Comparing the two roles, Tobey recalled that with the arms control work in the Reagan and first Bush presidencies, “until the end of the Cold War, the progress was glacial, even if there was no doubt that it was extremely important. On Wall Street, you knew at the end of the day if you had made money or not. But it clearly wasn’t as important.”

He traded securities and worked in venture capital, and became head of a sales division for Wachovia Securities near his home in New Canaan, Connecticut, where he lives with his wife, Elizabeth, and daughters Emma and Beatrix.

But the 9/11 attacks changed his life once again. He rejoined the NSC staff in the George W. Bush Administration as director of counterproliferation strategy. He helped manage the U.S. program to dismantle Libyan leader Muammar Gaddafi’s nuclear weapons program.

In 2006 Tobey was appointed deputy administrator for nuclear nonproliferation at the National Nuclear Security Administration in the Department of Energy. He needed Senate confirmation for a job that ran a $2 billion program to prevent proliferation and nuclear terrorism. He ran a team of 400 employees, working with more than 100 countries.
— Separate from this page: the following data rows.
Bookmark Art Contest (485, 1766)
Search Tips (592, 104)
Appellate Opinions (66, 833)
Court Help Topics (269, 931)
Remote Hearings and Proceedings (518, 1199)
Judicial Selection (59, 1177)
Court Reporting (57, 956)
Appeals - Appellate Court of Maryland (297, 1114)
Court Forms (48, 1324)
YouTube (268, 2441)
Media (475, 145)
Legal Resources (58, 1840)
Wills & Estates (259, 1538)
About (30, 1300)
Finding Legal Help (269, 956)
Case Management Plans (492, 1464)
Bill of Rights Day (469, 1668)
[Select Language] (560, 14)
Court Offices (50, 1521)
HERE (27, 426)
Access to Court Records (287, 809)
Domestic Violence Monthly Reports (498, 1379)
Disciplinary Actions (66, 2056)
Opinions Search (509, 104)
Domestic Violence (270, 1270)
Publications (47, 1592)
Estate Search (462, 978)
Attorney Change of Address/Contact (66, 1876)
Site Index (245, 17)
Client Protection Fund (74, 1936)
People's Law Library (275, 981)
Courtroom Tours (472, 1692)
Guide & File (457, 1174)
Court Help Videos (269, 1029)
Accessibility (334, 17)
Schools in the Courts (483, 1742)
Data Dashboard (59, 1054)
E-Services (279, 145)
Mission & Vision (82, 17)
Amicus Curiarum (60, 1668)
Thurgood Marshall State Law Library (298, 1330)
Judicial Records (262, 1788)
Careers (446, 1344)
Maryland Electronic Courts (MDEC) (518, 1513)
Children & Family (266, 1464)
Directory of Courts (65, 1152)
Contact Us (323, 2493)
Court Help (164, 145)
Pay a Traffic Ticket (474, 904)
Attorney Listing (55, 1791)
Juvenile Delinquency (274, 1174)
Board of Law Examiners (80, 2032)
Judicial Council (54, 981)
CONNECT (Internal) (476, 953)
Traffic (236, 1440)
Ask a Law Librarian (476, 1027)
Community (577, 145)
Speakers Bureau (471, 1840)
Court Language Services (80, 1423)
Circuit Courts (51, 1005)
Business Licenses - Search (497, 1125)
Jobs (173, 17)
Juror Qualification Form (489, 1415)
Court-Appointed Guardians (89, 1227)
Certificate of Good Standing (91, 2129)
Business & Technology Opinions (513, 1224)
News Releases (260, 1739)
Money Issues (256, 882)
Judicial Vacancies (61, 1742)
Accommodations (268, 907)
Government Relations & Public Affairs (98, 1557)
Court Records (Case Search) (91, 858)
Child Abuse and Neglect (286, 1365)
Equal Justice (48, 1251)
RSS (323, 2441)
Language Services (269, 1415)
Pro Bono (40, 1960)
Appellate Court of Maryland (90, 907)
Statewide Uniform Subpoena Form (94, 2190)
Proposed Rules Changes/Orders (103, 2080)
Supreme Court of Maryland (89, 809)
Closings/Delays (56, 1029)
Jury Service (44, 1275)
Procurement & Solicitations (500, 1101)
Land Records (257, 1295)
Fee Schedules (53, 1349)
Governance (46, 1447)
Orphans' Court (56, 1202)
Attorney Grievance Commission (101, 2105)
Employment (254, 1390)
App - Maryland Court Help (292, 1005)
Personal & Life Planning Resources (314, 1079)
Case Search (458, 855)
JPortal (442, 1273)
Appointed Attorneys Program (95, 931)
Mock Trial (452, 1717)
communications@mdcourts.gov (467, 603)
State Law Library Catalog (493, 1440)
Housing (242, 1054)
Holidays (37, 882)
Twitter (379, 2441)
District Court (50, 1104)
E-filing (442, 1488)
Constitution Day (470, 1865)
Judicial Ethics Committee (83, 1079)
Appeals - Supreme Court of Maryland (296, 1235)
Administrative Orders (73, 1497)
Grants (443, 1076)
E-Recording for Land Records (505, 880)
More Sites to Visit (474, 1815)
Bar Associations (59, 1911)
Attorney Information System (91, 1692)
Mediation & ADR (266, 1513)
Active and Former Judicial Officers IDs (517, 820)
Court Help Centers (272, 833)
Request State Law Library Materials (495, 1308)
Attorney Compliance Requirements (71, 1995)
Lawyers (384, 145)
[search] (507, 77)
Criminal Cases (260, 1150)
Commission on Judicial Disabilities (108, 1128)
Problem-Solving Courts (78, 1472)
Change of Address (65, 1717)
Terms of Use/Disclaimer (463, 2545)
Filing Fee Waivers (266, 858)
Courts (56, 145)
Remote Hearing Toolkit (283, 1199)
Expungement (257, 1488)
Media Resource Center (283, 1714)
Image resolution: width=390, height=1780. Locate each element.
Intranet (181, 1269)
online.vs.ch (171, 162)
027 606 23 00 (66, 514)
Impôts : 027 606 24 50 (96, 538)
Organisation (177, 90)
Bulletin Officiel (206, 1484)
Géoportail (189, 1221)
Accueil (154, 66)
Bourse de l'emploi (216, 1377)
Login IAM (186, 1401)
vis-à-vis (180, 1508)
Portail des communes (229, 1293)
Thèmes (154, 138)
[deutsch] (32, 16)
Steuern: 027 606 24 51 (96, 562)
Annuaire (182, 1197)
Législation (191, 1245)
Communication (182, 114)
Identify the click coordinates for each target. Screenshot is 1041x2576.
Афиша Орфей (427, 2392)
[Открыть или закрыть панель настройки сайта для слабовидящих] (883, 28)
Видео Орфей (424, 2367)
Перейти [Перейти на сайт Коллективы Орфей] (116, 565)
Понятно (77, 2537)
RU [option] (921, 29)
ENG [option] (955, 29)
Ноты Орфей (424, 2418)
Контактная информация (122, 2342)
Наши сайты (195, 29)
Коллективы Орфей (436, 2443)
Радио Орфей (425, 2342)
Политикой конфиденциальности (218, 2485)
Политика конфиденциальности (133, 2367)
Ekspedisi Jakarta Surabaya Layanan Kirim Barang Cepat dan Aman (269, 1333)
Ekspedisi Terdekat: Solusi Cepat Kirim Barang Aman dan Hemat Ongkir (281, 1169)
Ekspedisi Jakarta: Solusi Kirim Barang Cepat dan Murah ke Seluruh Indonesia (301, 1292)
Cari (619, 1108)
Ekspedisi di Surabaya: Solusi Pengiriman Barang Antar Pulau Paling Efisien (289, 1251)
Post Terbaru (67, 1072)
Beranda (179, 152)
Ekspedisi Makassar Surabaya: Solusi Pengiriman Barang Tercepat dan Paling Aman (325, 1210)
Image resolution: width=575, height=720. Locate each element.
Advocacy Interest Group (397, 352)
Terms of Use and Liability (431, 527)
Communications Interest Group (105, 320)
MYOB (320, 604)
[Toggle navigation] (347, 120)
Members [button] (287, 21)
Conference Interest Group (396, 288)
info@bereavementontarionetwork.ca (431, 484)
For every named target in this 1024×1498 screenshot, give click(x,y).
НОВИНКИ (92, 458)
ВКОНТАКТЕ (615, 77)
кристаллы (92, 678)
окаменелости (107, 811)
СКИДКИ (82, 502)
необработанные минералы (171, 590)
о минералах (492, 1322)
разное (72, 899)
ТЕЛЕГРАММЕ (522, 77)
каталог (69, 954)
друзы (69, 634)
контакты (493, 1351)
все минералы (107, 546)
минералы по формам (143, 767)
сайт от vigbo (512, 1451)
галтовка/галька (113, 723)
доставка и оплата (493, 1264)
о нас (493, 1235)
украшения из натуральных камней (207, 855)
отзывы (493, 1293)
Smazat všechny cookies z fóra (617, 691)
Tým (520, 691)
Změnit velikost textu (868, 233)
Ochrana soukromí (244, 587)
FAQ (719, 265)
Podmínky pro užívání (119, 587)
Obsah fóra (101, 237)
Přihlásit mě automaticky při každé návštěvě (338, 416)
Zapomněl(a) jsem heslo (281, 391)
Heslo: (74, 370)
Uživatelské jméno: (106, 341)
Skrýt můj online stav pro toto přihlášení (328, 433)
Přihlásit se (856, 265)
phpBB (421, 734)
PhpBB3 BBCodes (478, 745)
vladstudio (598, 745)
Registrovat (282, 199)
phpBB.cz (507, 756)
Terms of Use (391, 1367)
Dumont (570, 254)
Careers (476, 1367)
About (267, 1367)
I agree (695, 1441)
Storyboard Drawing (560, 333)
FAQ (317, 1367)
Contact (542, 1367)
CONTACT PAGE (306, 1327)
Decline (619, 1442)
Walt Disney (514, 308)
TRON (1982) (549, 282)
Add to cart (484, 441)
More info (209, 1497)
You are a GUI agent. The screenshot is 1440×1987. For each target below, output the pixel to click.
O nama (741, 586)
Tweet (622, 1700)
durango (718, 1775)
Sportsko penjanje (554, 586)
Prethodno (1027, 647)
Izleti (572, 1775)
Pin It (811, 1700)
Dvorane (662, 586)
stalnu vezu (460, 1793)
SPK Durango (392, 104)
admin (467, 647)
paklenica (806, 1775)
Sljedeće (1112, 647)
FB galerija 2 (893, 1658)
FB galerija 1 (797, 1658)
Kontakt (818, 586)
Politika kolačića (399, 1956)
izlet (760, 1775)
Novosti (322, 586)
His team administered the Bratislava Initiative to complete physical security upgrades on Russian nuclear weapons and facilities by 2008—which were completed on schedule. Other work included closing Russian plutonium production reactors, preventing the production of a ton and a half of weaponsusable plutonium each year.

Tobey also oversaw the construction of a $4.8 billion project at Savannah River—the largest construction project in the Southeast United States—to convert weapons-grade plutonium to enough civil reactor fuel to power 1 million American homes for 50 years.

At the Belfer Center, he is working on a follow- up to the Joint Threat Assessment with policy prescriptions and is working on a report on “transcending mutual deterrence.” He has launched a series of nonproliferation practitioners seminars and co-teaches a course on nonproliferation with Matthew Bunn.

“I’m always being amazed by the number of smart people who work here and pass through,” Tobey said. “It’s a way to continue working on issues I care about, with the advantages of perspective afforded by some distance from Washington.”